_Selected extract_.
'Big Brains' Behind 'Big Balls': Legal Firebrands Powering Musk's DOGE

Elon Musk's budget-slashing Department of Government Efficiency (DOGE) is attracting some high-powered lawyers with Supreme Court experience, something the tech billionaire may need as legal challenges mount.

Newsweek sought email comment on Monday from the DOGE and from new DOGE hire, Edward Coristine.

Why It Matters

Musk's effort to cut the federal budget by $2 trillion a year is facing major legal challenges. The DOGE is arming itself with lawyers with Supreme Court clerking experience ahead of legal battles that will likely make their way to America's highest court.

elon musk
Tesla CEO Elon Musk arrives on Capitol Hill on December 5, 2024, in Washington D.C. Anna Moneymaker/Getty Images

What To Know

Trump announced the formation of the DOGE on his Inauguration Day as part of plans to "dismantle" bureaucracy and reduce federal spending, and announced Tesla CEO Musk as co-chair.

_Instructions to follow_.
Copy word for word the part of the article on the lawyers joining Musk's DOGE, starting at "Elon Musk's budget-slashing" and ending at "America's highest court.".

_Entries provided_.
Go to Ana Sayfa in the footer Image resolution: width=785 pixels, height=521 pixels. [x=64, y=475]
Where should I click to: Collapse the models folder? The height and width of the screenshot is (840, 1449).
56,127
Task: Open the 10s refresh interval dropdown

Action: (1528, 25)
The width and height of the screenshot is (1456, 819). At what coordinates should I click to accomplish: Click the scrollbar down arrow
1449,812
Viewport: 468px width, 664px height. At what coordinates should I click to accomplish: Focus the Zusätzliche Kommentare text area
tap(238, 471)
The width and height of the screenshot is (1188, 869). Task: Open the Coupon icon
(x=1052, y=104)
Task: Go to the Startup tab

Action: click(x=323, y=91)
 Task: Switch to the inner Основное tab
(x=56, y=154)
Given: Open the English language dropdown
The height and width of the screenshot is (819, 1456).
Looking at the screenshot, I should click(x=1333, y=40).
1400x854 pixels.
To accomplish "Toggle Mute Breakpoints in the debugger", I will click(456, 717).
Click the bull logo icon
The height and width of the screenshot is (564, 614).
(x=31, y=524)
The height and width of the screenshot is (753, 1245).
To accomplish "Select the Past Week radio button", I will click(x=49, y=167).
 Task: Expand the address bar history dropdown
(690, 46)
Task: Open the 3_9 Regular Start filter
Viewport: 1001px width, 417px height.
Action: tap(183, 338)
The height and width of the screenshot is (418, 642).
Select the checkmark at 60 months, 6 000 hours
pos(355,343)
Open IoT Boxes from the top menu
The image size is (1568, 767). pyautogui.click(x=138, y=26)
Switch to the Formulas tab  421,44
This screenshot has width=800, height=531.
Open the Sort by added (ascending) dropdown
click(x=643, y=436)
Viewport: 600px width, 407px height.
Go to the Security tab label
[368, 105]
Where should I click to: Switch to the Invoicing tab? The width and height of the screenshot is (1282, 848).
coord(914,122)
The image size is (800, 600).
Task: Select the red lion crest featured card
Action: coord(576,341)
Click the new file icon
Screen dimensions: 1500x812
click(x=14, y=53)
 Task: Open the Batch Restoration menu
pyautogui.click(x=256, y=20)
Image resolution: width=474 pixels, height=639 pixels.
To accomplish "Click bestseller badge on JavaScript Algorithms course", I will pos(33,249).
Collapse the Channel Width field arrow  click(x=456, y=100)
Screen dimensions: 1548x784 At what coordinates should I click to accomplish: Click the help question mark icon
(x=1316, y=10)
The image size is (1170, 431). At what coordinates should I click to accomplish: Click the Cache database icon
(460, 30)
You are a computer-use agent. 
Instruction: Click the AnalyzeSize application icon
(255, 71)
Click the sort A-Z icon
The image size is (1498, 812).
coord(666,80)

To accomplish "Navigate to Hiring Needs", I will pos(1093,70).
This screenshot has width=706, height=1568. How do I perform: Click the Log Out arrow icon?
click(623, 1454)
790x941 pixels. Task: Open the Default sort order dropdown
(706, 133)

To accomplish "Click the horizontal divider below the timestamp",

_Expected answer_.
Elon Musk's budget-slashing Department of Government Efficiency (DOGE) is attracting some high-powered lawyers with Supreme Court experience, something the tech billionaire may need as legal challenges mount.

Newsweek sought email comment on Monday from the DOGE and from new DOGE hire, Edward Coristine.

Why It Matters

Musk's effort to cut the federal budget by $2 trillion a year is facing major legal challenges. The DOGE is arming itself with lawyers with Supreme Court clerking experience ahead of legal battles that will likely make their way to America's highest court.